Indeed. Handhelds become surprisingly handy in these situations. We also had our first baby in October of last year. Pokemon is quite handy to play now xD And reading books is a lot easier than playing games, due to the simple fact that you can take it anywhere stop at any time without issues. When you have a child, the more little things that you can shave off from your schedule the better.


----------



## microchidism

Some may call it Nostalgia but I think that back in the day things were a big better in terms of gaming and other hobbies/ activities.

I feel its because around the coming of the digital/ internet age no one knew what worked so there was a lot more creativity and risks. Now things are a bit more streamlined and the Indie games are the ones worth playing. The only prob is I don't feel like playing a game in 2018 on my rig that looks like it came out in 2003 or so.

I think in the future ill probably grab a console and play one or two story driven games a year.


----------



## TheCautiousOne

Ill be 30 this year (July) and I still play quite a bit. Mostly on Sat night and all day sunday. I am off tues so i play then also. I would and have played more, but now that I live with a woman (4 years now) she wasn't digging that too much. I had to back off. 

With the work schedule (Getting off at around 7pm every night, I really just watch shows with her in the week, then try to get away with it on the weekends. I used to focus on multiplayer games, but realized I just couldn't keep up due to the lack of time invested. 

So now I have been sticking to single player games that I can pick up and put down without having to worry if the guys are lightyears ahead of me because they had an extra day off or what not. 

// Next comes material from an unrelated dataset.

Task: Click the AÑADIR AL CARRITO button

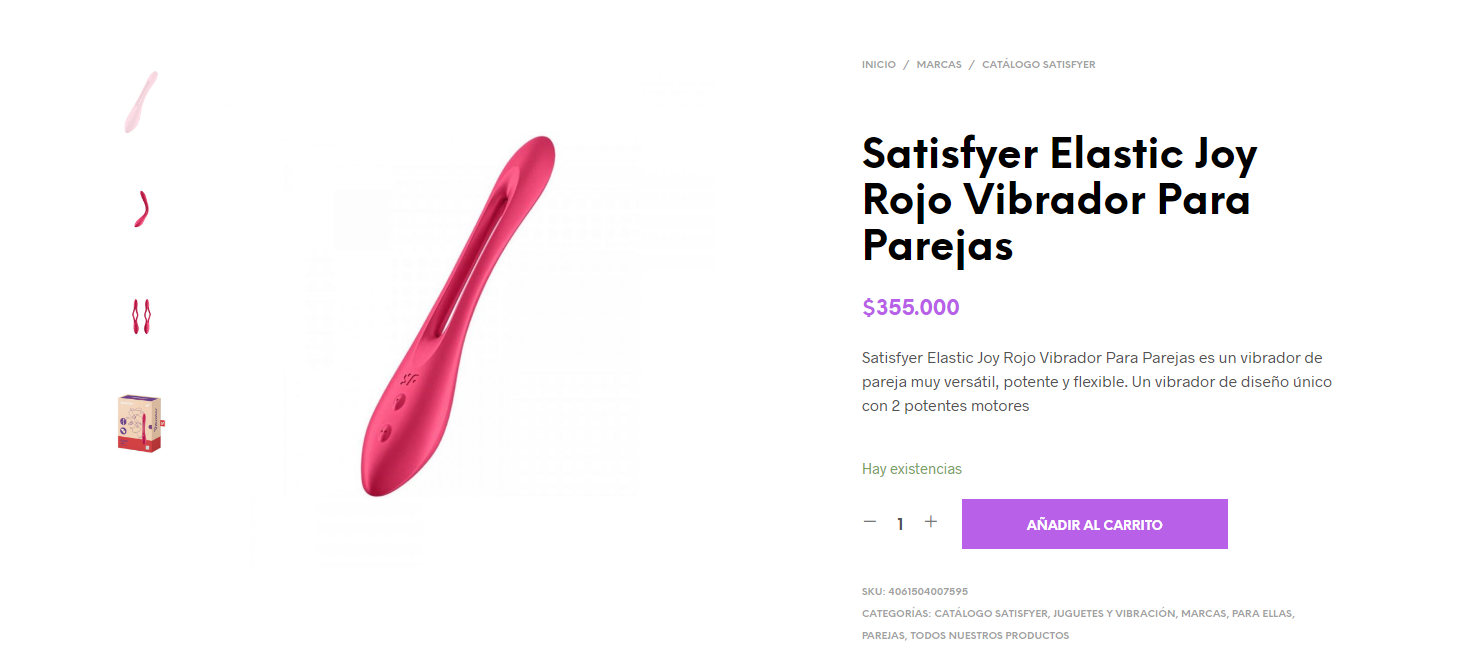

For instance, played a ton of Monster Hunter when It came out, but it worked out that my boys dropped back a tad to keep me in the loop. After that wore off and we needed DLC to keep going in MH, I was like you know what I want to Play FF X Remaster. BOOM. Beat that while they hopped over to FF XIV Online (Which I refused because I don't have the time) and then once I beat FF X, I was like Ill grab FF XII On sale (Remaster) and am now almost finished with that. I am contemplating getting Ghost Recon, but am not sure if that is truly the route I would like to go. It's a shame that shooters don't keep my attention longer, but they are just not as fun as a good Rpg that you can invest some good time in. 

TCO


----------



## Falkentyne

Problem isn't age at all
The problem is:

1) parents dont raise their kids properly these days or teach them manners or how to respect others or even themselves, unless those kids happen to "Like" other people or "need" them for some reason. This persists through college and university age and only "real life" pressure keeps them in check.

2) kids and younger adults hate everoyne, including themselves, unless they have something to gain from someone else. All they do is insult people, flame and harass everyone. It's always someone else's fault when they lose at a team based game. And that's why they never get good. And the ones who "do" manage to get good are complete airheads who hate everyone around them and the ONLY time they start acting nice is when money is involved, e.g. when they start streaming, since then money starts making them act nice to others so they can get that sponsorship and subs. This doesn't reply to everyone but it applies to a LOT of people.
This causes a lot of hate and anger and flaming in online games and they rarely seek to make friends or associate with anyone who isn't extremely good at the game. And if they do, it's because of hero worship and because they want to get carried to a higher rank in games which support this.

3) the ones who are not are usually white knights, "holier than thou" players who dislike everyone who doesn't have their "positive" attitude, even though they won't say anything, and will still silently delete/remove anyone who isn't as good as them in games they play, except they won't argue or rage about it.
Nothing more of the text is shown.